• WORK ITEM: Output exactly what appears from the line containing "You are a computer-use agent. Image" to the end of the data below, and nothing more.

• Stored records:

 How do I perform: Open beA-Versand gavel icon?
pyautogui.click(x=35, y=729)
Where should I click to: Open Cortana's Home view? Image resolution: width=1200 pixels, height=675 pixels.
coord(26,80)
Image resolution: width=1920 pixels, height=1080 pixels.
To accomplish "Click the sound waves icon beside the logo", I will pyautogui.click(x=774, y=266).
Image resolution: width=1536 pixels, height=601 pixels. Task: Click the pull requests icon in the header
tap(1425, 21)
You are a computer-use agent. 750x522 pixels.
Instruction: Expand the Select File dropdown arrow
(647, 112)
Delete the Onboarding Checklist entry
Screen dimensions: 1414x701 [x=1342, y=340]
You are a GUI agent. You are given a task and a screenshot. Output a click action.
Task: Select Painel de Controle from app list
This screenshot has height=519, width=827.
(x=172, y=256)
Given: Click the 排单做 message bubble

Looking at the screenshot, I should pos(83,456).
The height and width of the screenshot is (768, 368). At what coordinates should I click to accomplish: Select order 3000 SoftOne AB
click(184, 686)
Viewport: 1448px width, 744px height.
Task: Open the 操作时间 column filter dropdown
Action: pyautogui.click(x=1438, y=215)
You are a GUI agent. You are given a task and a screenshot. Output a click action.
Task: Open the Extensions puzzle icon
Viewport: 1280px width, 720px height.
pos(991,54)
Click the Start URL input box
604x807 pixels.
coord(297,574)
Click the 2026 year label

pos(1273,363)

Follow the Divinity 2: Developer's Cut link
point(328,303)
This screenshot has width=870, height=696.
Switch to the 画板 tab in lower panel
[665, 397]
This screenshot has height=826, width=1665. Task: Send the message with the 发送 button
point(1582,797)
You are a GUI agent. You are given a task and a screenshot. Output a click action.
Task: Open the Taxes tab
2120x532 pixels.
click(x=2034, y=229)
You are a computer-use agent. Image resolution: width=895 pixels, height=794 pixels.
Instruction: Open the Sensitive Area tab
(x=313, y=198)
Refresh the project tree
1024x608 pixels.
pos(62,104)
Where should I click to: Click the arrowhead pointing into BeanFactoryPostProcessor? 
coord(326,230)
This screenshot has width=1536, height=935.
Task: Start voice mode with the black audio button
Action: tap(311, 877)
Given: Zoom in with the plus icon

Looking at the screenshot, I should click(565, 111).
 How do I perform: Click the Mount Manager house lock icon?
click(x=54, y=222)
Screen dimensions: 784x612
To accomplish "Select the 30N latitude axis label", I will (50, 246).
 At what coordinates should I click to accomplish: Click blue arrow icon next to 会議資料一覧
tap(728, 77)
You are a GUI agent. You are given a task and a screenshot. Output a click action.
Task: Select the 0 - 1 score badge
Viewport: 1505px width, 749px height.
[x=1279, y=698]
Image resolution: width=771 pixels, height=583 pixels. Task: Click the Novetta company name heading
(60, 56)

• EXERCISE SOLUTION:
You are a computer-use agent. Image resolution: width=895 pixels, height=794 pixels.
Instruction: Open the Sensitive Area tab
(x=313, y=198)
Refresh the project tree
1024x608 pixels.
pos(62,104)
Where should I click to: Click the arrowhead pointing into BeanFactoryPostProcessor? 
coord(326,230)
This screenshot has width=1536, height=935.
Task: Start voice mode with the black audio button
Action: tap(311, 877)
Given: Zoom in with the plus icon

Looking at the screenshot, I should click(565, 111).
 How do I perform: Click the Mount Manager house lock icon?
click(x=54, y=222)
Screen dimensions: 784x612
To accomplish "Select the 30N latitude axis label", I will (50, 246).
 At what coordinates should I click to accomplish: Click blue arrow icon next to 会議資料一覧
tap(728, 77)
You are a GUI agent. You are given a task and a screenshot. Output a click action.
Task: Select the 0 - 1 score badge
Viewport: 1505px width, 749px height.
[x=1279, y=698]
Image resolution: width=771 pixels, height=583 pixels. Task: Click the Novetta company name heading
(60, 56)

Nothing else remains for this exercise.